The task: Exact transcription of the data below is required, without the images.

Provided data below:

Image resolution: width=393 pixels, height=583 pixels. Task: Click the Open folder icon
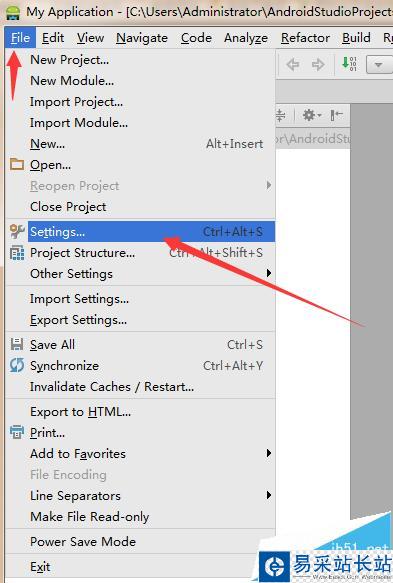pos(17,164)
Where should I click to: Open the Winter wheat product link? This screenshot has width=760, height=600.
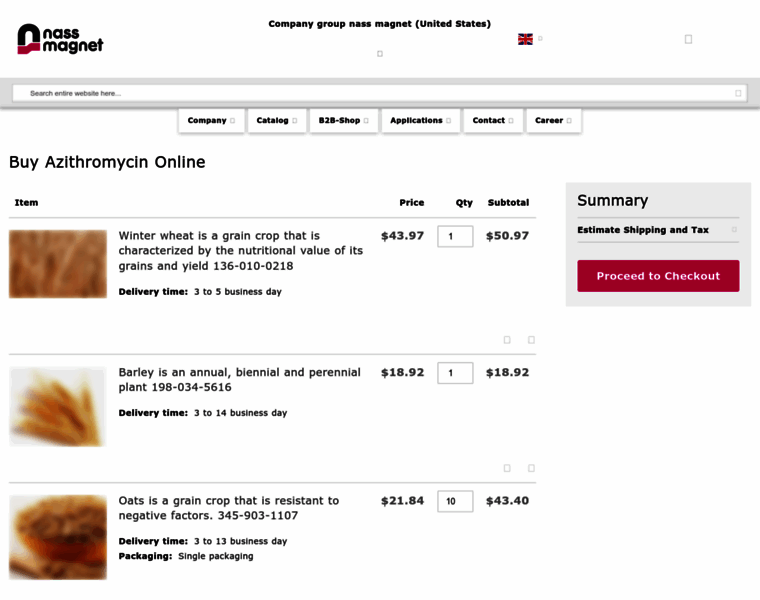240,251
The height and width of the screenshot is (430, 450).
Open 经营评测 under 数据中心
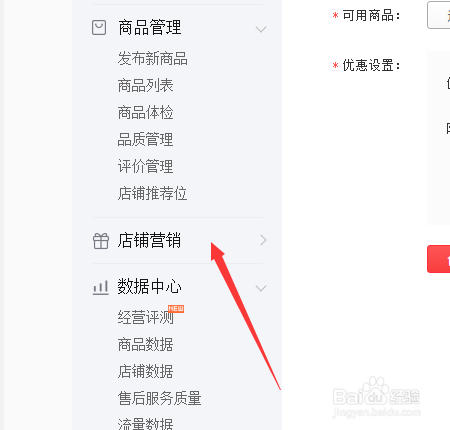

End of Provided data.

Solution to this exercise:
Image resolution: width=393 pixels, height=583 pixels. Task: Click the Open folder icon
pos(17,164)
Where should I click to: Open the Winter wheat product link? This screenshot has width=760, height=600.
240,251
The height and width of the screenshot is (430, 450).
Open 经营评测 under 数据中心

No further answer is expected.